== TASKS AND EXERCISES ==
(a) Using the opinion piece on Treasury's house price forecasts, explain in one to three sentences why it matters that Treasury gets economic trends right.
(b) In the opinion piece on Treasury's house price forecasts, during which months did Treasury repeatedly say that prices would fall?
(c) From the opinion piece on Treasury's house price forecasts, pull out the words between "They have a" and "the entire economy.", inclusive.

== PASSAGE TO READ ==
====

Thomas Coughlan: Treasury’s been getting it wrong on house prices, it should be forced to explain why

OPINION:

Last year, decisions made by ministers and officials fuelled the largest increase in house prices in modern times. Those increases were made in defiance of expectations and Government policy, which in the words of Prime Minister Jacinda Ardern was for prices to stabilise.

Now, a group of MPs from parties as disparate as the Greens, National and Act want the Government to come clean with some of the thinking behind the policy choices that led to those price rises by hauling Treasury officials before Parliament’s Finance and Expenditure Committee.

They have a point.

The nub of the problem is Treasury’s house price forecasts, which were catastrophically wrong for most of last year, with Treasury repeatedly saying from April to December that prices would fall. Green MP Chlöe Swarbrick has been trying to haul Treasury officials before the select committee to explain how it got things so wrong.

She’s been backed by National’s housing spokeswoman Nicola Willis who feels she hasn’t had adequate responses to her questions in the committee.

It’s not as wonkish as it sounds. Treasury’s forecasts are meant to be the gold standard. Treasury officials can draw on untold amounts of data from the public and private sectors to work out which direction the economic winds are blowing. It’s important that it gets those trends right because Treasury’s economic data is used to inform the Government’s decisions, which ripple through the entire economy.

When it comes to house prices, those forecasts have been badly wrong and they’ve set the scene for Government policy decisions that have inflated the housing market rather than cooling it down.

The key offender here is something called Large-Scale Asset Purchases (LSAP), the Reserve Bank’s policy of printing tens of billions of dollars of digital money to keep interest rates low.

====

== DATA ==
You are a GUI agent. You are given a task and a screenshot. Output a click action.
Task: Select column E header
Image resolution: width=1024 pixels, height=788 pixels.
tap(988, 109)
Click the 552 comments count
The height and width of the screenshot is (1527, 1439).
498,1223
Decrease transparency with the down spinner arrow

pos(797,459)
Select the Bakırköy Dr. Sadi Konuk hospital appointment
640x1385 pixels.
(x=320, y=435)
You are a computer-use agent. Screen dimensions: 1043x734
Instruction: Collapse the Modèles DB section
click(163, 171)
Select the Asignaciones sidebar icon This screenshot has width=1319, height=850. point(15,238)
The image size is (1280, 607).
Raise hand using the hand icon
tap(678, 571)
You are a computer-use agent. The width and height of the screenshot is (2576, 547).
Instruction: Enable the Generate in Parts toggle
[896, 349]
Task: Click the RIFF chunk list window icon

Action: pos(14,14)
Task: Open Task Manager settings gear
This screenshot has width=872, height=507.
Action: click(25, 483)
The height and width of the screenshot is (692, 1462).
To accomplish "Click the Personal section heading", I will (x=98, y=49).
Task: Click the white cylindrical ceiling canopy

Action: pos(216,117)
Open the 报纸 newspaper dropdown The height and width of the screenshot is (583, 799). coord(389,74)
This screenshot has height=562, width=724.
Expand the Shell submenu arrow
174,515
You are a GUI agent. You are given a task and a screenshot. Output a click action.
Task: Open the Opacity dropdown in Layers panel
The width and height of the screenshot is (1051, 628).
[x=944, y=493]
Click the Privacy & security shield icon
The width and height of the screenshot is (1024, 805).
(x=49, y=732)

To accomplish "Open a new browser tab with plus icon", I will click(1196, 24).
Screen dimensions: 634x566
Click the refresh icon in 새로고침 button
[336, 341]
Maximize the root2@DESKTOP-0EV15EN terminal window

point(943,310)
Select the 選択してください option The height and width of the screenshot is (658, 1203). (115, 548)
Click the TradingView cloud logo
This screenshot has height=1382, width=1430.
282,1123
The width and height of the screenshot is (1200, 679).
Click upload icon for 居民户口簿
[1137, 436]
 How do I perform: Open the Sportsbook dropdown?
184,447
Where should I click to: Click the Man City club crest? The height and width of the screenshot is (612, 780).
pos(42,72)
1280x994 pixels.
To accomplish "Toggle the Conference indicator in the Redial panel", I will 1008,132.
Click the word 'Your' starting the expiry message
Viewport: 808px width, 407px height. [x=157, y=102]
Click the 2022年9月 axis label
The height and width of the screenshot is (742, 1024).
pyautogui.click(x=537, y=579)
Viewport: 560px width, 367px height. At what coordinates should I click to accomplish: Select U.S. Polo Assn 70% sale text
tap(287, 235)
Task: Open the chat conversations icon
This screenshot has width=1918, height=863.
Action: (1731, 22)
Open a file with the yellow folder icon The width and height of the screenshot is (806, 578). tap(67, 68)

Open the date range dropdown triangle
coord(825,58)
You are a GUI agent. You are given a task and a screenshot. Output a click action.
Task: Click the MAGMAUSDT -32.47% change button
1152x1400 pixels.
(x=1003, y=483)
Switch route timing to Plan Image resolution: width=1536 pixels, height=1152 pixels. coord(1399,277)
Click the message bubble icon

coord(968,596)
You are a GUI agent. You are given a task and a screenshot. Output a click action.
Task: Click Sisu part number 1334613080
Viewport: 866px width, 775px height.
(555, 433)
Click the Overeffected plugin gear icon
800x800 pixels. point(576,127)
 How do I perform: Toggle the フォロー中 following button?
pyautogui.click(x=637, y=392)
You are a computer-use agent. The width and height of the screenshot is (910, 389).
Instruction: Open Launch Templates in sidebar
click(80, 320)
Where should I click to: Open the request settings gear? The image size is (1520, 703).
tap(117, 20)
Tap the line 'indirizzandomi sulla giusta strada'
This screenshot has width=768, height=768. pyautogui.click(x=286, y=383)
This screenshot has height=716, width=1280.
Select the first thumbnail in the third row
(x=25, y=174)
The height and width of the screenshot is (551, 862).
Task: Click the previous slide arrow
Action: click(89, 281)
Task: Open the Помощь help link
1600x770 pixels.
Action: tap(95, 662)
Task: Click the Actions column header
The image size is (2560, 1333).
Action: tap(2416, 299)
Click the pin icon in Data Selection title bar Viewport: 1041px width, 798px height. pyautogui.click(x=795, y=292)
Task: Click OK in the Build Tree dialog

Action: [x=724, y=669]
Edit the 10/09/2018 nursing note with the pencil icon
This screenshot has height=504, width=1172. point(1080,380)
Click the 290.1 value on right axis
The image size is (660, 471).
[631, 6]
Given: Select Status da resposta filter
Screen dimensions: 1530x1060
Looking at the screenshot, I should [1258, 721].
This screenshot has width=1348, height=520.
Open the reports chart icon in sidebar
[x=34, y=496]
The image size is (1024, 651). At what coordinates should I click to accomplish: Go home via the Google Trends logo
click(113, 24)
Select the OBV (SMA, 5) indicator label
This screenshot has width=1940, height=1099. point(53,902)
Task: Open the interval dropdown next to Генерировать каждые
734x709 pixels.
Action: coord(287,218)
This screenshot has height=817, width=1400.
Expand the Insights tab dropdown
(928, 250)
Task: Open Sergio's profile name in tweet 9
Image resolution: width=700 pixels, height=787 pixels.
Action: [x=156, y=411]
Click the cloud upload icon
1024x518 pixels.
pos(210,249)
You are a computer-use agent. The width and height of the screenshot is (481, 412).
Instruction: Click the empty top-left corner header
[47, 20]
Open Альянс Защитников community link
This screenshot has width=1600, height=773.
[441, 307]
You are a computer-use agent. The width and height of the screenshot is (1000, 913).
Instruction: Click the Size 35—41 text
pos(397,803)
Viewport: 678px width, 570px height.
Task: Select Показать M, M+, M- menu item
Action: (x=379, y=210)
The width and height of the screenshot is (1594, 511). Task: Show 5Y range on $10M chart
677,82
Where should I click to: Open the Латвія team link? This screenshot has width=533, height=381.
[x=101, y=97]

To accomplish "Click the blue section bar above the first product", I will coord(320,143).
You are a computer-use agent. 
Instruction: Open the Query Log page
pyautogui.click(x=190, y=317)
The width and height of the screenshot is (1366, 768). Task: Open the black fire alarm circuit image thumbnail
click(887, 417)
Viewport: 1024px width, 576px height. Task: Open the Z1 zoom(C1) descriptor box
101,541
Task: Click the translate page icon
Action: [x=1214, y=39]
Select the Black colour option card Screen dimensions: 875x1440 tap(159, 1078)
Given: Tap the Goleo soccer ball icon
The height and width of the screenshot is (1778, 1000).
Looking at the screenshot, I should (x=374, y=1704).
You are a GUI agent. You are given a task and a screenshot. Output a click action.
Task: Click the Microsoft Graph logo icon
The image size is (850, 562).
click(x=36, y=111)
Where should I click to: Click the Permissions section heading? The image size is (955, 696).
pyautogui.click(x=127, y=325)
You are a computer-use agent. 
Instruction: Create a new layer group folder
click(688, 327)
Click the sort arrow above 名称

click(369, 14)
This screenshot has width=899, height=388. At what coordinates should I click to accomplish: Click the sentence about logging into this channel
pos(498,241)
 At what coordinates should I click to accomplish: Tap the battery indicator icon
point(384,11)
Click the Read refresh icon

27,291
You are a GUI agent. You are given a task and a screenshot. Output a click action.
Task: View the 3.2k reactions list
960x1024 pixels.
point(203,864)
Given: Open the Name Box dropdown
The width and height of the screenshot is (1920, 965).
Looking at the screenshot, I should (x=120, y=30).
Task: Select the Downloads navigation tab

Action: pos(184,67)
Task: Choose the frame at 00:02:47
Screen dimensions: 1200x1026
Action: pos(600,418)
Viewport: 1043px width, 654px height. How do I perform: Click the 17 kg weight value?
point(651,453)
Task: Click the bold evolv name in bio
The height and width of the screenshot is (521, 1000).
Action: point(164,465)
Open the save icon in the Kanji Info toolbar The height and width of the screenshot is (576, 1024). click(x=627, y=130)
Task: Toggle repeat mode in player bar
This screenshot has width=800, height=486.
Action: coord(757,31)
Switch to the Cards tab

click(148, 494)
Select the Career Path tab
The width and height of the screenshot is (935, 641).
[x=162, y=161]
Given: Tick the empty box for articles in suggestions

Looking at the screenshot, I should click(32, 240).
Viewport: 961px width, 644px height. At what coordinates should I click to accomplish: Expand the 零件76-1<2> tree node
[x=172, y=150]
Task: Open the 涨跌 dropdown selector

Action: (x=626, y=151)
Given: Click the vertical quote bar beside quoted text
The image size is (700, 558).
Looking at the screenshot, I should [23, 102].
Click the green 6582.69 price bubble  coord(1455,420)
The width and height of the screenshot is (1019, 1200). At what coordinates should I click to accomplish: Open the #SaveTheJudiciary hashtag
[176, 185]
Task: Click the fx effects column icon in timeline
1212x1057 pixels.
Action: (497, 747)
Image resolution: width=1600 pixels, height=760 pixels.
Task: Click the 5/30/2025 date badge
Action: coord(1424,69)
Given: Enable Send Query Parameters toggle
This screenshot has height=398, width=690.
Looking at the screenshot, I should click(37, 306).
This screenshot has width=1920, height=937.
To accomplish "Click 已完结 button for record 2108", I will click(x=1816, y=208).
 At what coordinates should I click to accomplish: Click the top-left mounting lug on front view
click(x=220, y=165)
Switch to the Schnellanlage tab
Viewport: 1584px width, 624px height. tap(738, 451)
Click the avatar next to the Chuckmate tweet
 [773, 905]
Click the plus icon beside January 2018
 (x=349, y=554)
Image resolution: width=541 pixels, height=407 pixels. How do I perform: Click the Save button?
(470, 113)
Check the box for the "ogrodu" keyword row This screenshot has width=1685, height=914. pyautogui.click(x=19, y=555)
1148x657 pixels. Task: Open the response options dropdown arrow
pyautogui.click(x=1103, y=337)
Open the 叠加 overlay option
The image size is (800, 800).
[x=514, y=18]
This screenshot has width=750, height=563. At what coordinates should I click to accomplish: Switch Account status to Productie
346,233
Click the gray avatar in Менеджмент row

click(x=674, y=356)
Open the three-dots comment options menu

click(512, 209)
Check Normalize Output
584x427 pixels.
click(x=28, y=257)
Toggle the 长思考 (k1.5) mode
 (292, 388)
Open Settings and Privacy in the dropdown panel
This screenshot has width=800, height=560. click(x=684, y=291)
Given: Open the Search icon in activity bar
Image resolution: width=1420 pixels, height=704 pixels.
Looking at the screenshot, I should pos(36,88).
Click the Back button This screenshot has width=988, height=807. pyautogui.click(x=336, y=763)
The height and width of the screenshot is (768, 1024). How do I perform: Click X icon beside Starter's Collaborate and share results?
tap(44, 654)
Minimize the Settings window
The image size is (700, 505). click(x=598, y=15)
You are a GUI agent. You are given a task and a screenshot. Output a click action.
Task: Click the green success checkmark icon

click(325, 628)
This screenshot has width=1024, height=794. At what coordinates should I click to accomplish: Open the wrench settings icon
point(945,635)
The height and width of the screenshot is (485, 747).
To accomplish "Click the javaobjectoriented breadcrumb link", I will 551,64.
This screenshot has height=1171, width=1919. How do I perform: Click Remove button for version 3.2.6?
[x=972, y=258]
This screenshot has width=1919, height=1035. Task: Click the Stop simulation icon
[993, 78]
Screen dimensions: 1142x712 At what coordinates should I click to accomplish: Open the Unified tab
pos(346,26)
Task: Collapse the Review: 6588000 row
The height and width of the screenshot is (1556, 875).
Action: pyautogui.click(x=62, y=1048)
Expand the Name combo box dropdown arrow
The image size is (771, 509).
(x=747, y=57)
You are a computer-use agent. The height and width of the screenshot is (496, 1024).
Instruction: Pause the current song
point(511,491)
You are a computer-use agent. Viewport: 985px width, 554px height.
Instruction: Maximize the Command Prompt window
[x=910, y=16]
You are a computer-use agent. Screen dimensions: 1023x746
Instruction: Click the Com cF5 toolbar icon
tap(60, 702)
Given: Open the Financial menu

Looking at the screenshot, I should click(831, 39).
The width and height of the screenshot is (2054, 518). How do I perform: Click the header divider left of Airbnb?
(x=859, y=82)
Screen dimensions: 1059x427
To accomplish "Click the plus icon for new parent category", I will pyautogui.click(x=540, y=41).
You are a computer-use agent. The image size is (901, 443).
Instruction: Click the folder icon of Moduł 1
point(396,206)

====

== EXPECTED OUTPUTS ==
(a) Treasury's economic data is used to inform the Government's decisions. Those decisions ripple through the entire economy.

(b) From April to December.

(c)
They have a point.

The nub of the problem is Treasury’s house price forecasts, which were catastrophically wrong for most of last year, with Treasury repeatedly saying from April to December that prices would fall. Green MP Chlöe Swarbrick has been trying to haul Treasury officials before the select committee to explain how it got things so wrong.

She’s been backed by National’s housing spokeswoman Nicola Willis who feels she hasn’t had adequate responses to her questions in the committee.

It’s not as wonkish as it sounds. Treasury’s forecasts are meant to be the gold standard. Treasury officials can draw on untold amounts of data from the public and private sectors to work out which direction the economic winds are blowing. It’s important that it gets those trends right because Treasury’s economic data is used to inform the Government’s decisions, which ripple through the entire economy.